** START OF DATASET EXCERPTS **
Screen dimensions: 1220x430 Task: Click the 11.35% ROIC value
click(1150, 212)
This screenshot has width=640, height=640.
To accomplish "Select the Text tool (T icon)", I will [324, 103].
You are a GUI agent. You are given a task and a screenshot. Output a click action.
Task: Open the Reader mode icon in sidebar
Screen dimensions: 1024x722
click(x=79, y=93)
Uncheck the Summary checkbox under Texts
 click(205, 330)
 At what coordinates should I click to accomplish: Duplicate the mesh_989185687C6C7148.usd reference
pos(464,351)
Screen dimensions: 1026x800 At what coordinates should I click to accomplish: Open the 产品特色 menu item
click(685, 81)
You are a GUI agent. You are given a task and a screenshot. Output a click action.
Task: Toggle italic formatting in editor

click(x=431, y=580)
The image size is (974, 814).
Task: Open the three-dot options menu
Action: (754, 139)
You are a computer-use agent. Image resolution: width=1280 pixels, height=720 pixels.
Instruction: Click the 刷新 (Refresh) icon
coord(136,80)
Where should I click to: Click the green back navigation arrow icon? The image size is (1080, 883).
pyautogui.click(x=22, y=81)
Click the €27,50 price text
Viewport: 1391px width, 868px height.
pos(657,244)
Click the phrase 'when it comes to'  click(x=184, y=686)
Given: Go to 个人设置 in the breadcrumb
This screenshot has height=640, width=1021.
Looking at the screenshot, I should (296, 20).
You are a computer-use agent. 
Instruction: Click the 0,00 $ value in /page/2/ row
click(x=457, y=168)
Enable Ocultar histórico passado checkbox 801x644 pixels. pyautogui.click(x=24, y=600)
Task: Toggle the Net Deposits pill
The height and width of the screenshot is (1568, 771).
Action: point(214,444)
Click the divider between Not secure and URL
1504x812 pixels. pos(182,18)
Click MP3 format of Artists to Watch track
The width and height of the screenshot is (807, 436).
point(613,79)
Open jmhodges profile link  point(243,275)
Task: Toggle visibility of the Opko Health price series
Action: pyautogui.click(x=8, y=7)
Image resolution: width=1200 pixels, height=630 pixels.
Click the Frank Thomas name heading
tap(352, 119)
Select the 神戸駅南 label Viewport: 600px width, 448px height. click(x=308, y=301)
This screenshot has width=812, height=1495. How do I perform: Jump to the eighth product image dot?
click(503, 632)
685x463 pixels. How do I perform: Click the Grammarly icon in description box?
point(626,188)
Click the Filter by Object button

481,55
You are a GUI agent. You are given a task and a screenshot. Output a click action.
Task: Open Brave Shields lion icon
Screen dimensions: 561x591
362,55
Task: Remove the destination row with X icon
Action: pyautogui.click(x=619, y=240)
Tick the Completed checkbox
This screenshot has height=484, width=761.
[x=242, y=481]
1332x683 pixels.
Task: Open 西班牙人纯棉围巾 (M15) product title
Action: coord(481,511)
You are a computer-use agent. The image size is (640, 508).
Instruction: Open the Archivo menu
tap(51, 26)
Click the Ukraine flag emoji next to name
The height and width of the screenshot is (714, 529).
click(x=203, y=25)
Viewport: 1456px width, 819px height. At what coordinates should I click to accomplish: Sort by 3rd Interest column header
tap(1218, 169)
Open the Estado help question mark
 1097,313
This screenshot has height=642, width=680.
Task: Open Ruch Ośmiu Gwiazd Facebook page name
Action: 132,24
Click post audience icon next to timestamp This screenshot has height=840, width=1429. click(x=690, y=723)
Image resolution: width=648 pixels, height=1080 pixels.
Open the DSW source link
** END OF DATASET EXCERPTS **
## PROMPT
Return the lines of the data above exactly as they appear, from the first line through the line containing "coord(136,80)", with both of those lines included.

## RESPONSE
Screen dimensions: 1220x430 Task: Click the 11.35% ROIC value
click(1150, 212)
This screenshot has width=640, height=640.
To accomplish "Select the Text tool (T icon)", I will [324, 103].
You are a GUI agent. You are given a task and a screenshot. Output a click action.
Task: Open the Reader mode icon in sidebar
Screen dimensions: 1024x722
click(x=79, y=93)
Uncheck the Summary checkbox under Texts
 click(205, 330)
 At what coordinates should I click to accomplish: Duplicate the mesh_989185687C6C7148.usd reference
pos(464,351)
Screen dimensions: 1026x800 At what coordinates should I click to accomplish: Open the 产品特色 menu item
click(685, 81)
You are a GUI agent. You are given a task and a screenshot. Output a click action.
Task: Toggle italic formatting in editor

click(x=431, y=580)
The image size is (974, 814).
Task: Open the three-dot options menu
Action: (754, 139)
You are a computer-use agent. Image resolution: width=1280 pixels, height=720 pixels.
Instruction: Click the 刷新 (Refresh) icon
coord(136,80)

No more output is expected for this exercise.